- EXCERPTED TEXT -
::::
Sunday, October 22, 2006

Dublin

On Tuesday I'm heading to Dublin for the European Poker Tour Event #4. I love poker tournaments more than anything but the thing I am most looking forward to is seeing Sinead.
Sinead was my deeply-treasured flatmate but a month ago she dumped me and went to Ireland to finish her university degree.
Here are a few salient facts about Sinead:
  • Sinead is fantastic
  • Until she moved in with me, Sinead would lose her keys/lock herself out up to three times a week. I said I would evict her the very first time she lost her keys. In nine months, she only mislaid them once.
  • Sinead is the only person in the known universe to have been given a bar tab at Ricky's, the town disco.
  • Sinead is the last person in the world that should be allowed a bar tab at Ricky's.
  • Sinead is late for everything except work. Sinead believes that any time up to one hour after an appointed meeting time is well within accepted limits.
  • Sinead thought it would be fine to do a parachute jump in a skirt and slip-on Chinese slippers. When I asked her if she had packed some jeans, she was utterly bemused. "I'm wearing a skirt," she said. "But Sinead", I said, "you can't do a parachute jump in a skirt. For a start, it will fly up."
    "I've thought of that," she said, "it's a tight skirt."
  • Sinead doesn't really know how old she is.
  • When Sinead and I went camping in the Pyrenees, I told her to not to bring too much as I only have a Smart car. She brought her hand bag. No towel, no sleeping bag, no rucksack and certainly not the Grivel Double Spring Ice Axe I'd asked her to bring. She was wearing her normal outfit: top, skirt and slip-on Chinese slippers. The next day, when we arrived at the bottom of Mount Somethingorother for a modest hike up to the summit, Sinead could barely get out of the car park (difficult gravel). Luckily there was a bar there - she was fine.


    Sinead: Ready for anything

  • For almost a year, Sinead (happily) used a phone which had a battery life of approximately two and a half minutes. All mobile calls with Sinead ended abruptly. Sinead was actually offered a perfectly good phone over a year ago but never went to collect it. By the end of its life, Sinead's phone was just a skeleton. It had no outer covering. The space bar no longer worked; all her text messages were just one long word. It looked so disgusting that Sinead would just deny all knowledge if someone saw it lying on the table and asked whose it was. Everyone hated Sinead's phone except Sinead. When it finally died and she picked up the new phone, she refused to use it. She said she didn't want to take it out of the flat in case she lost it.
  • Sinead is a brilliant teacher; all the children at Speakeasy adored her. They called her "Xumai". They were devastated when she left.
  • Sinead once started a conversation with me as follows: "Mad, you're not going to like this, but i've been thinking about your funeral...."
  • Sinead endured hours and hours of tedious, post-Pau dumping analysis. Even when she told me it would never work (something I refused to believe, despite being dumped by him many more times than I've had spaghetti pesto (which is a lot)) and I went out with him AGAIN, she would still sit patiently through the next dumping phase as if it was all brand new.
  • In nine months living at my flat, Sinead never unpacked. The closest she got to unpacking was putting all her clothes on the floor.
  • Sinead is one of my favourite people in the whole world; I miss her a LOT.
::::
- GIVEN MATERIAL -
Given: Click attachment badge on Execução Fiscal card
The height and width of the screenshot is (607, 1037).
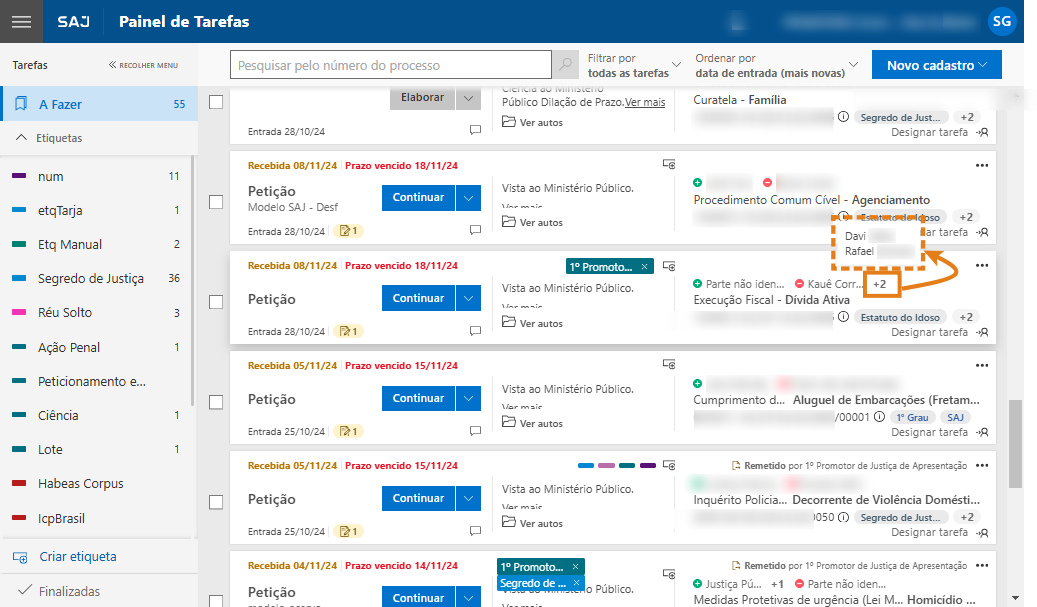Looking at the screenshot, I should point(349,331).
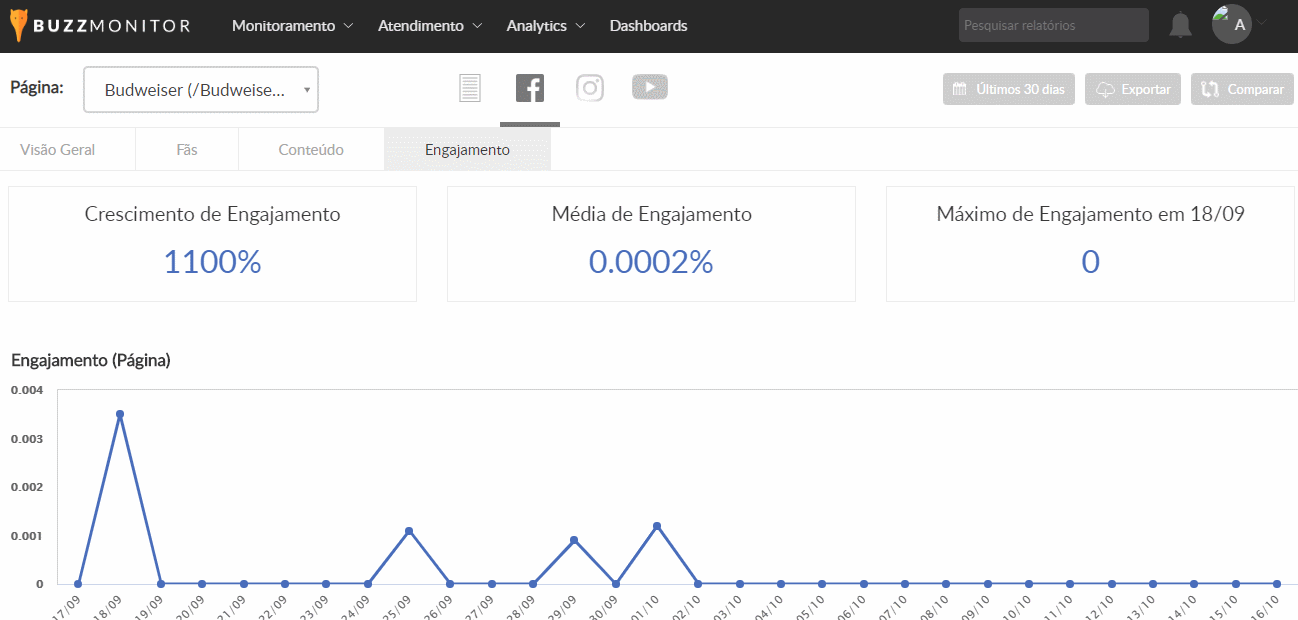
::::
- WHAT YOU HAVE TO DO -
Return, copied word for word, the part of the blog post about Sinead that opens with the words containing "Here are a few" and closes with "mislaid them once.". The listing has no connection to the blog post about Sinead.

- SOLUTION FOR THIS EXERCISE -
Here are a few salient facts about Sinead:
  • Sinead is fantastic
  • Until she moved in with me, Sinead would lose her keys/lock herself out up to three times a week. I said I would evict her the very first time she lost her keys. In nine months, she only mislaid them once.